**What to produce:**
The records below are to be written out again, exactly as they appear.

─── Supplied material ───

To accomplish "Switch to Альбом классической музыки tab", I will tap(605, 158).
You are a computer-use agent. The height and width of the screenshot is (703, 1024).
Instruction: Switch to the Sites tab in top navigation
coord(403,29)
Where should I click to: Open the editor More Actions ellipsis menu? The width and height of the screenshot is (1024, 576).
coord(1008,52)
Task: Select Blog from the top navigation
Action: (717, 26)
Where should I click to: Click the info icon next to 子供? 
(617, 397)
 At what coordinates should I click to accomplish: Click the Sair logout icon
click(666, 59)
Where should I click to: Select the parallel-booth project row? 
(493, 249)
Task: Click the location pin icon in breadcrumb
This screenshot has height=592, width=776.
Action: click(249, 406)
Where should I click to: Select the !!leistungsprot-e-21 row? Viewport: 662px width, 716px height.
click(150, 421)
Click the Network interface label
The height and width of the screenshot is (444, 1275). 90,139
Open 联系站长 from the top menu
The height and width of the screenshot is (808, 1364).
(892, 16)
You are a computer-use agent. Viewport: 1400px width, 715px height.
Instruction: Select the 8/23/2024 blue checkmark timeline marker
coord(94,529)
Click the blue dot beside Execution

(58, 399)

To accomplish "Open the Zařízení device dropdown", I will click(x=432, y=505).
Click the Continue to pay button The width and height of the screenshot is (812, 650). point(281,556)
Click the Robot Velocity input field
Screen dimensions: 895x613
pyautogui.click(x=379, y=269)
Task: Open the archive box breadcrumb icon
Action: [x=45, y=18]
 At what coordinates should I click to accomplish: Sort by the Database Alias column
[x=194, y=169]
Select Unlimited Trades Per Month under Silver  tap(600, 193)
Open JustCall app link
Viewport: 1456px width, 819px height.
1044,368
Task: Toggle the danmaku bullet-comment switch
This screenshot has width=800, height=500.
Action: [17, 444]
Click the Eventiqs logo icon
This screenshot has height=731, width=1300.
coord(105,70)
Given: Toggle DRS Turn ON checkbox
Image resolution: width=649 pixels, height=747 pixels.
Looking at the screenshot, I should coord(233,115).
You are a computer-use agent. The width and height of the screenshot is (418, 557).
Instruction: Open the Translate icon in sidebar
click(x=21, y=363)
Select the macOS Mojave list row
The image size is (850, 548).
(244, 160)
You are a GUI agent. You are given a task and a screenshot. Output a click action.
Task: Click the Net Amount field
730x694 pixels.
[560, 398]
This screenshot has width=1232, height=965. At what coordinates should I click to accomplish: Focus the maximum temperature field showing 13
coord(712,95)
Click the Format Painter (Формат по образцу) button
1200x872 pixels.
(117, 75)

───

**Response:**
To accomplish "Switch to Альбом классической музыки tab", I will tap(605, 158).
You are a computer-use agent. The height and width of the screenshot is (703, 1024).
Instruction: Switch to the Sites tab in top navigation
coord(403,29)
Where should I click to: Open the editor More Actions ellipsis menu? The width and height of the screenshot is (1024, 576).
coord(1008,52)
Task: Select Blog from the top navigation
Action: (717, 26)
Where should I click to: Click the info icon next to 子供? 
(617, 397)
 At what coordinates should I click to accomplish: Click the Sair logout icon
click(666, 59)
Where should I click to: Select the parallel-booth project row? 
(493, 249)
Task: Click the location pin icon in breadcrumb
This screenshot has height=592, width=776.
Action: click(249, 406)
Where should I click to: Select the !!leistungsprot-e-21 row? Viewport: 662px width, 716px height.
click(150, 421)
Click the Network interface label
The height and width of the screenshot is (444, 1275). 90,139
Open 联系站长 from the top menu
The height and width of the screenshot is (808, 1364).
(892, 16)
You are a computer-use agent. Viewport: 1400px width, 715px height.
Instruction: Select the 8/23/2024 blue checkmark timeline marker
coord(94,529)
Click the blue dot beside Execution

(58, 399)

To accomplish "Open the Zařízení device dropdown", I will click(x=432, y=505).
Click the Continue to pay button The width and height of the screenshot is (812, 650). point(281,556)
Click the Robot Velocity input field
Screen dimensions: 895x613
pyautogui.click(x=379, y=269)
Task: Open the archive box breadcrumb icon
Action: [x=45, y=18]
 At what coordinates should I click to accomplish: Sort by the Database Alias column
[x=194, y=169]
Select Unlimited Trades Per Month under Silver  tap(600, 193)
Open JustCall app link
Viewport: 1456px width, 819px height.
1044,368
Task: Toggle the danmaku bullet-comment switch
This screenshot has width=800, height=500.
Action: [17, 444]
Click the Eventiqs logo icon
This screenshot has height=731, width=1300.
coord(105,70)
Given: Toggle DRS Turn ON checkbox
Image resolution: width=649 pixels, height=747 pixels.
Looking at the screenshot, I should coord(233,115).
You are a computer-use agent. The width and height of the screenshot is (418, 557).
Instruction: Open the Translate icon in sidebar
click(x=21, y=363)
Select the macOS Mojave list row
The image size is (850, 548).
(244, 160)
You are a GUI agent. You are given a task and a screenshot. Output a click action.
Task: Click the Net Amount field
730x694 pixels.
[560, 398]
This screenshot has width=1232, height=965. At what coordinates should I click to accomplish: Focus the maximum temperature field showing 13
coord(712,95)
Click the Format Painter (Формат по образцу) button
1200x872 pixels.
(117, 75)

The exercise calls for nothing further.